Brown charged those actions were taken even though Nixon and his governor's office staff were "repeatedly informed of the misconduct by Rebman over a three to four year period and of which such misconduct included prohibitions found in (state law) against workplace discrimination."

Brown accused Rebman of "innumerable instances of malfeasance, misfeasance and nonfeasance," and accused Nixon of taking "no action with regard to ending the job duties of Mr. Rebman as the (Labor department) Director" during Nixon's first term as governor.

Instead, the lawsuit asserts, "Nixon only took the action of transferring Rebman from Director of Labor to a well-paid judicial position" near the beginning of his second term in office, "while at the same time, turning (Backer) out into the street."

Much of the 105-page lawsuit provides details of actions Brown alleges show Rebman's bias against Backer and other older, female department employees, while giving preference to younger, male employees.

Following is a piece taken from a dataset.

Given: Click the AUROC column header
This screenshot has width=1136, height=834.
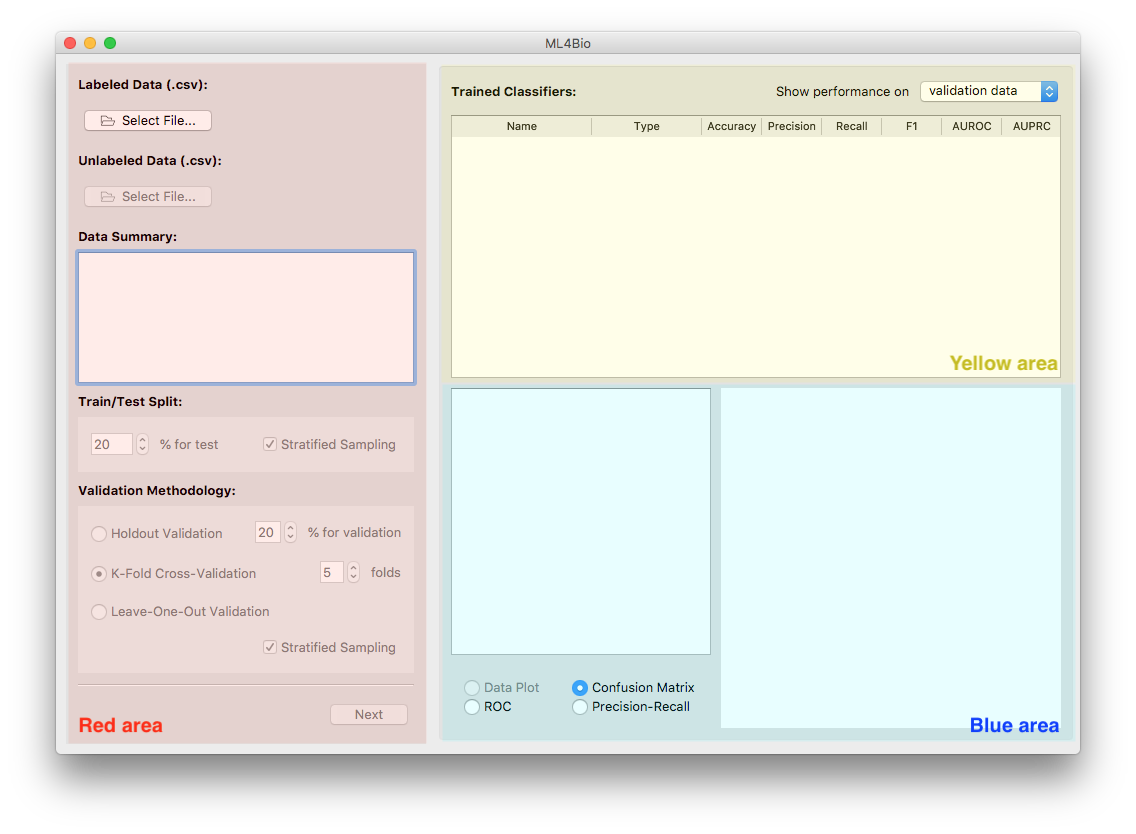Looking at the screenshot, I should point(971,127).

Brown charged the department's working environment was so hostile some of the employees "chose not to file discrimination complaints out of fear of retaliation. Their fears were verified and confirmed by the discharge of Plaintiff Backer."

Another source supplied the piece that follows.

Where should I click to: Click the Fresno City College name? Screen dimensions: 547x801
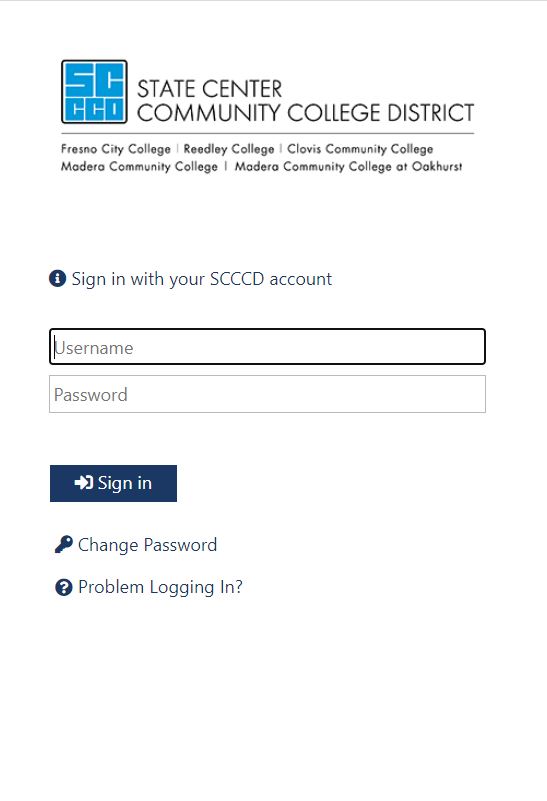(x=116, y=149)
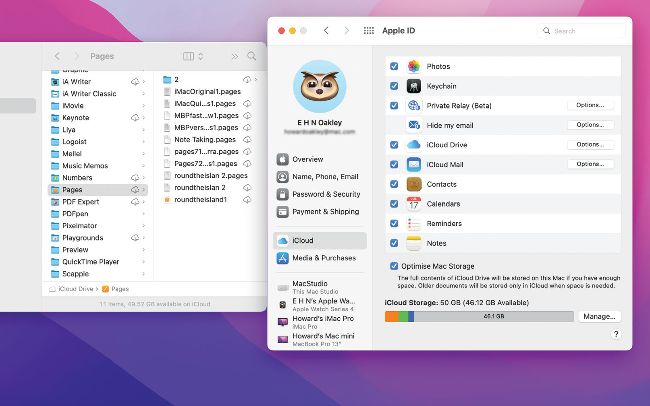Image resolution: width=650 pixels, height=406 pixels.
Task: Expand the Numbers folder chevron
Action: click(146, 174)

The lawsuit said Backer was fired because she reported the working conditions and Rebman's actions to Nixon's staff.

"What Plaintiff Backer found was that such lines of communication and authority were not for communicating to the Defendant Nixon," Brown wrote in the lawsuit, "but to 'wall off' Defendant Nixon from any knowledge so as to give him 'plausible deniability' of Defendant Rebman's actions as well as other inappropriate actions of any other of Nixon's political appointees."

Still, Brown alleged about 50 pages later in the lawsuit, "Plaintiffs have now learned of a same and similar pattern of conduct of plausible deniability with regard to the discharge of Patricia Kerr from the Department of Public Safety, wherein she too was subjected to a hostile environment based upon her gender and age created by her supervisor, Larry (Kay)."

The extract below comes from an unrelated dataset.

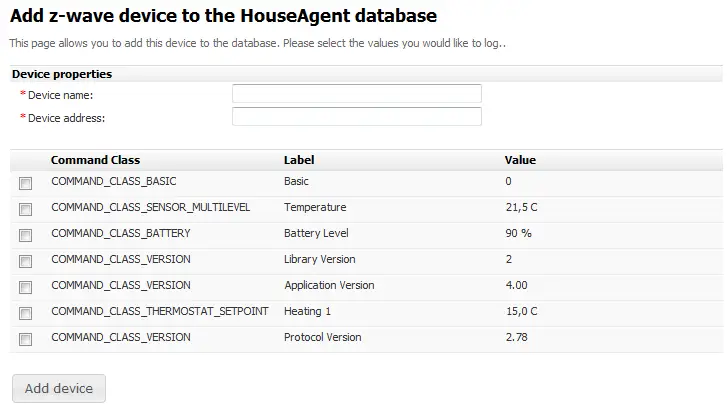Select the Library Version row checkbox
727x411 pixels.
[x=26, y=261]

Kerr, a former state Veterans Ombudsman and veterans outreach officer, was fired Nov. 10, 2009 - with Veterans Commission Director Kay saying the termination was due to budget issues.

After a two-week trial in July, a Cole County jury sided with Kerr's gender and age discrimination complaint and awarded her $1.3 million in actual damages and $1,575,000 in punitive damages for a total of $2.875 million.

The attorney general's office has asked Circuit Judge Jon Beetem for a new trial but has not acted on that motion.

Beetem also is the judge assigned to oversee Backer's trial.

Nixon was not a defendant or a witness in Kerr's trial.

Brown wrote in Backer's lawsuit: "Substantial complaints had been made to the Governor's office and none of those complaints were ever documented or memorialized, in an effort to maintain plausible deniability for Governor Nixon."

Also, Brown argued, the discovery process revealed "no documents of any nature were ever created or maintained by Defendant Nixon or his staff with regard to the multiple complaints regarding Defendant Rebman (or) to the very likelihood that Rebman's activities could potentially jeopardize funding from the Federal government for various agencies of DOLIR, including (Employment Security)."

Backer's three-count lawsuit seeks monetary awards "for all of the economic and non-economic damages she has sustained (including) mental anguish and the general effect on her life," plus "punitive or exemplary damages as required and allowed for under" the state discrimination laws; reinstatement as DES Director, with "all back pay (and) full compensation for all losses sustained by her which will make her whole up to the time of her reinstatement;" an injunction prohibiting Employment Security, DOLIR "and the successors to Rebman from continuing any type of discriminatory conduct against Plaintiff or other DES employees;" and attorneys fees and costs as allowed by law.